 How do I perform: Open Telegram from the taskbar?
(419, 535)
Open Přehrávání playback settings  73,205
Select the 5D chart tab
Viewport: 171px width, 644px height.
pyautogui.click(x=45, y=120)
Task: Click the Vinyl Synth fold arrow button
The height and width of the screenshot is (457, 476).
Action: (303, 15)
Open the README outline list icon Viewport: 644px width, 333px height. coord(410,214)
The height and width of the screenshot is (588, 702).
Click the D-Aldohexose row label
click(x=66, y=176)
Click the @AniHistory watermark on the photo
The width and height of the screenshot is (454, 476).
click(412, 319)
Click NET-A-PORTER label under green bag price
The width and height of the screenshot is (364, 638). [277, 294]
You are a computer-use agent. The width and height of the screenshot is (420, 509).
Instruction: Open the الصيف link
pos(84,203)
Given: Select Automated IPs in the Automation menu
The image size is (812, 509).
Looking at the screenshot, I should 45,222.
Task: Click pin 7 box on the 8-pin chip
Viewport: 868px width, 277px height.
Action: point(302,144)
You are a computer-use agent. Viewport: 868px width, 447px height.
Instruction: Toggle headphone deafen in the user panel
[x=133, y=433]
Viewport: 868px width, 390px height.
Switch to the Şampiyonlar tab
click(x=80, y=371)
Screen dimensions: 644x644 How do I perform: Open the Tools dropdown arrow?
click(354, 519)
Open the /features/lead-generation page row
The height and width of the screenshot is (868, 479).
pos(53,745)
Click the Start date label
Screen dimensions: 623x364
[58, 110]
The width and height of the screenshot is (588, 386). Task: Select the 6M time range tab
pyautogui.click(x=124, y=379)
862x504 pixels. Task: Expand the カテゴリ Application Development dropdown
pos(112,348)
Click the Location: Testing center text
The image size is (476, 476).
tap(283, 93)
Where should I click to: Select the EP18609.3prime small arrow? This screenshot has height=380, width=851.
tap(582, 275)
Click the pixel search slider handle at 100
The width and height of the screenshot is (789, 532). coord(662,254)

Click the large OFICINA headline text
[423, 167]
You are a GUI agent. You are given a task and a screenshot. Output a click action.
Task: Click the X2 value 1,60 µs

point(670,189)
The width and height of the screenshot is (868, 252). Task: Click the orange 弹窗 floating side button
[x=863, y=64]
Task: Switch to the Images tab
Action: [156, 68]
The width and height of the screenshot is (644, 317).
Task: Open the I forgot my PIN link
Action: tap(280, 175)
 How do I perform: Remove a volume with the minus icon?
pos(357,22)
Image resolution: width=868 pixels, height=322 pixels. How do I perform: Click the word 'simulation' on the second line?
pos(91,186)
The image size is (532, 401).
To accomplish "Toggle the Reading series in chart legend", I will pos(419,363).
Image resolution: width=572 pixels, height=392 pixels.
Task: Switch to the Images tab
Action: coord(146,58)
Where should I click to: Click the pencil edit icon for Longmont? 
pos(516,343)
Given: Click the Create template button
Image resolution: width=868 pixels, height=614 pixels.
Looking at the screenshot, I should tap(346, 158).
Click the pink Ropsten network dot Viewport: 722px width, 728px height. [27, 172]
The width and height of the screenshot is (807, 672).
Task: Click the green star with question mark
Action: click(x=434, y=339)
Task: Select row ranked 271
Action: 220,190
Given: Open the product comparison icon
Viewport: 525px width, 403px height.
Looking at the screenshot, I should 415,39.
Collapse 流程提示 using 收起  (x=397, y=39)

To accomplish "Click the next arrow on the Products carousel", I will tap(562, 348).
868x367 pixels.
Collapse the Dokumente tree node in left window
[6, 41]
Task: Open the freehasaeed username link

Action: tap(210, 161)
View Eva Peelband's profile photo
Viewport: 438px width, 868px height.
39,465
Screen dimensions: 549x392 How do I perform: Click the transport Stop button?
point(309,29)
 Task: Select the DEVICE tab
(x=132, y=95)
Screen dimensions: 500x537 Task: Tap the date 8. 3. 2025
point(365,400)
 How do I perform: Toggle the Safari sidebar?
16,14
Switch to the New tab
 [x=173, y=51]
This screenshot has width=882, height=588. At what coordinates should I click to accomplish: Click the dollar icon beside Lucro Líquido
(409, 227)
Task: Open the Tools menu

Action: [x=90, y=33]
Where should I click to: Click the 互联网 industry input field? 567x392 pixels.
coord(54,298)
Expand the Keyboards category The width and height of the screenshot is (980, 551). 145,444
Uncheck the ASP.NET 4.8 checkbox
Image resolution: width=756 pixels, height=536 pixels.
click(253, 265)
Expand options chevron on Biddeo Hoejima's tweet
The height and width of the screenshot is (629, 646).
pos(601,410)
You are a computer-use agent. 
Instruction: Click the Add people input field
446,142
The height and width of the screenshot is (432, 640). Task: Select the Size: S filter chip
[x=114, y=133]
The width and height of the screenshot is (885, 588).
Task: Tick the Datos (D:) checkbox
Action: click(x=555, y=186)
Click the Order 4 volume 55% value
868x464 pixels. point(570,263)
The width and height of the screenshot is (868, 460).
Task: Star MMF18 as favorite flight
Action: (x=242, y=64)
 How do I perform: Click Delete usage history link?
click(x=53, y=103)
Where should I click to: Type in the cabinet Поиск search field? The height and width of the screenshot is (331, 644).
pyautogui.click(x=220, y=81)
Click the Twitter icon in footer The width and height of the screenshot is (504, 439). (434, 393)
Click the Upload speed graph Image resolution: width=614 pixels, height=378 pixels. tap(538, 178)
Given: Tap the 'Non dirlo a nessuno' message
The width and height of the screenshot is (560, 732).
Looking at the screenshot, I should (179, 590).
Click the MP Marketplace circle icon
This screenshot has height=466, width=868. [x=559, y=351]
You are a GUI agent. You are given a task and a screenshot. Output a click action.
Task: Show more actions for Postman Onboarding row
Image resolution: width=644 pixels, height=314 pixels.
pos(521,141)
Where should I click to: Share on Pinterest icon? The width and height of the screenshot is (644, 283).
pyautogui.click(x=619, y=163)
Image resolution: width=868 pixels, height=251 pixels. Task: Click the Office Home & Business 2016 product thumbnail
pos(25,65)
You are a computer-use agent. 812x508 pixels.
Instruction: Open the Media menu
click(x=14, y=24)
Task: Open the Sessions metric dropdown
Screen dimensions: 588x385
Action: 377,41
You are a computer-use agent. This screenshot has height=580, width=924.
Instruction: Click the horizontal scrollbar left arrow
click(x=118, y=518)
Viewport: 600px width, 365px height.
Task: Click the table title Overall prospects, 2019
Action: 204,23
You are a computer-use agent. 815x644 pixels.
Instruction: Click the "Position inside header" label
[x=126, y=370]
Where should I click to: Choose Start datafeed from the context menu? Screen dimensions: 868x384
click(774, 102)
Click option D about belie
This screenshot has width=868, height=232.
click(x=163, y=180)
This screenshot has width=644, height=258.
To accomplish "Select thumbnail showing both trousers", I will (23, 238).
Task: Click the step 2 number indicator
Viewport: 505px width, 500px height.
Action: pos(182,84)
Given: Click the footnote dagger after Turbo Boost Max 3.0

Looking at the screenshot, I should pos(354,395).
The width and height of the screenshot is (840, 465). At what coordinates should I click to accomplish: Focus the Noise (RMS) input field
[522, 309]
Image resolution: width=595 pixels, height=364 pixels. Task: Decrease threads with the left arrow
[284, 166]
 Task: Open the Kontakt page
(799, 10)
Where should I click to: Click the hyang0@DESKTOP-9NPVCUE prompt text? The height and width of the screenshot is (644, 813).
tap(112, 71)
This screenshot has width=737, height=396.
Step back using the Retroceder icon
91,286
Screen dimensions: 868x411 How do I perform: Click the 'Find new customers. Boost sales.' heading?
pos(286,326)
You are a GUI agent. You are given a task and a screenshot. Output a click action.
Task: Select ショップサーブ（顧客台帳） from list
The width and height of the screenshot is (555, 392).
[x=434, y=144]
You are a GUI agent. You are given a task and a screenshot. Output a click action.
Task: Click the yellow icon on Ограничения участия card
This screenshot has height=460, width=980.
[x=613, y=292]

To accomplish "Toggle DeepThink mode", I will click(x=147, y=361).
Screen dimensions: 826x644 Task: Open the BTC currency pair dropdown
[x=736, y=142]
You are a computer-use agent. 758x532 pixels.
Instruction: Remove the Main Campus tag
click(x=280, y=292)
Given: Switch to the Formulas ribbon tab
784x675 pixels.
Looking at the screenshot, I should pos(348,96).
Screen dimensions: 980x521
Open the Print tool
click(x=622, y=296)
--
[TASK OBJECTIVE] Return exactly the lines that run from the top of the listing above to the line containing "The height and width of the screenshot is (588, 702).", please, keeping both end lines and leaving out everything else.

[EXERCISE SOLUTION]
 How do I perform: Open Telegram from the taskbar?
(419, 535)
Open Přehrávání playback settings  73,205
Select the 5D chart tab
Viewport: 171px width, 644px height.
pyautogui.click(x=45, y=120)
Task: Click the Vinyl Synth fold arrow button
The height and width of the screenshot is (457, 476).
Action: (303, 15)
Open the README outline list icon Viewport: 644px width, 333px height. coord(410,214)
The height and width of the screenshot is (588, 702).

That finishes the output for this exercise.